Home


Introduction


Location


Codes


Types

Interlinear

Parallel

Labeled

Unitary


Conventions

Block

Paragraphs

Headings

Dollar Lines

Notes

Inline

Characters

Supplied

Literal

Foreign

Uncertain

Untranslateable

Note markers


Projects


Alignment


Examples


xtr.rnc

Processing

Schema


Resources

XTR: XML Translations

(http://emegir.info/xtr)

Steve Tinney
Version of 2009-11-19

Introduction

The XML Translations subsystem handles translations of texts. These may be input as interlinear, within the ATF files, or extralinear either within ATF files or separately. Interlinear translations are automatically aligned with the translated material at the line-level; extralinear translations may be aligned either at the level of labels (including label ranges like [o i 14 - o ii 3]) or at the level of units (units are normally sentences). We do not expect that XTR will be generated manually, though it could be; the normal practice will be to prepare translations in a simple format which is an extension to ATF. This format and the special facilities it provides for rendering translations are described here.

Location

Translations are a special part of an ATF text; they may be given within an ATF text which contains a transliteration or they may be in their own ATF text. If they are in their own ATF text they require their own &-line which must be identical to the &-line used in the corresponding transliteration (see the ATF tutorial for further details on &-lines).

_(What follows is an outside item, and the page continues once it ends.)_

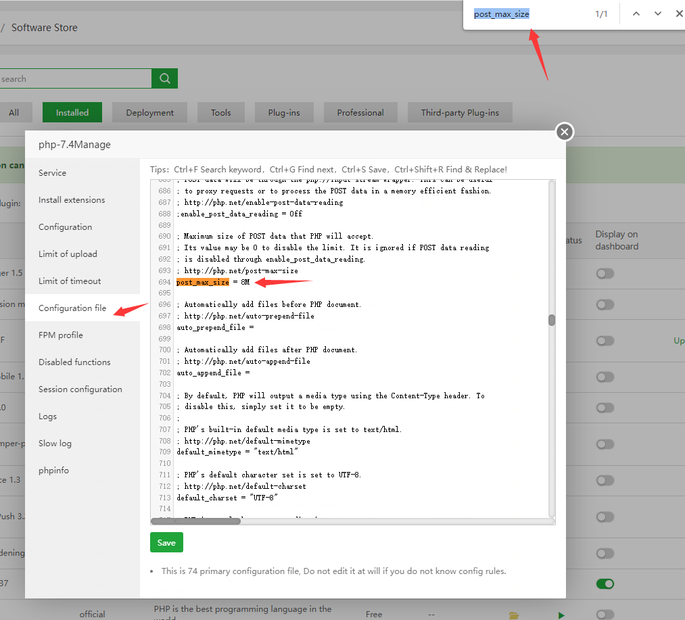
Task: Toggle the first Display on dashboard switch
Action: [x=605, y=274]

Because the ATF processor requires access to both the transliteration and the translation of a text it is easiest practice to give translations along with the transliteration. While this is not a requirement, because the ATF processor can read multiple files on a single run and process them all simultaneously, the multi-file facility is not presently available in the webservice.

Codes

Every translation must contain a code specifier which identifies its project of origin, author, compilation or other salient key. This code is restricted to letters and digits and is used to implement XTR's support for multiple translations of the same text. For interlinear translations there is no method of setting the code: the code i (lowercase letter i) is reserved for interlinear translations.

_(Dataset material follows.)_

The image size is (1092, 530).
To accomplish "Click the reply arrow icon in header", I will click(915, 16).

NEW: In order to facilitate cross-project sharing of texts, the recommended best practice is now to use the translation code project for the default translation of a work within a project.

Types

All translation types except interlinear are introduced by a @translation command followed by the translation type and a language code.

Interlinear

Interlinear translations are given using the ATF protocol #tr.<LANG>:; the translation follows. A language code may be given after a period: these language codes must follow the CDL rules for language codes as given in the GDL tutorial. For an English translation the protocol would then be #tr.en:.

If no language code is given the default is en.

Parallel

Parallel translations start with the command:

@translation parallel en tinney

(Here and in the following examples en may be any standard language code; tinney may be any legal translation code.)

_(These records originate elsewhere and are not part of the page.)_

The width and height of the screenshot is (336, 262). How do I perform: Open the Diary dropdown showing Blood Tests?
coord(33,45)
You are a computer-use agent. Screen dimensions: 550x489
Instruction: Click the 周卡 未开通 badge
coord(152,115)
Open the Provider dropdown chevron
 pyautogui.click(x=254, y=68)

The remainder of the translation must use exactly the same structural labeling as the transliteration; the ATF processor will automatically align the transliteration and translation using their common structure.

Labeled

Labeled translations start with the command:

@translation labeled en saa1

Subsequent blocks of translation are introduced by @label commands where the remainder of the line gives the label. The label must be either a single label which matches a line label in the translated source, or a range, i.e., a pair of labels giving the start and end lines. For an explanation of how labels work see the ... documentation.

N.B.: Labeling in translations must always be done at the line level; a label such as r (reverse) is an error in XTR.

Unitary

Unitary translations--those whose translation blocks correspond to the annotated units (usually sentences) of a transliteration--start with the command.

@translation unitary en psd

Subsequent blocks of translation are introduced by @unit commands where the remainder of the line gives a unit number; these can be found in the unit-view of the source texts--typically unit 1 is the first sentence, unit 2 is the second sentence, and so on.

Unitary translations may also follow @unit with a @span command which follows the same rules as a @label line. This is not used for alignment but is intended for the convenience of the translator; such @span lines can be output automatically by translation template generators.

Conventions

Block

A small set of essential block-level commands is available in labeled and unitary translation styles; if you want to use these block commands with interlinear or parallel styles, you can't. You must first convert your translation to use labeled or unitary style.

Paragraphs

For labeled and unitary translation types the content of a translation unit is a single paragraph. A blank line is required to close the paragraph.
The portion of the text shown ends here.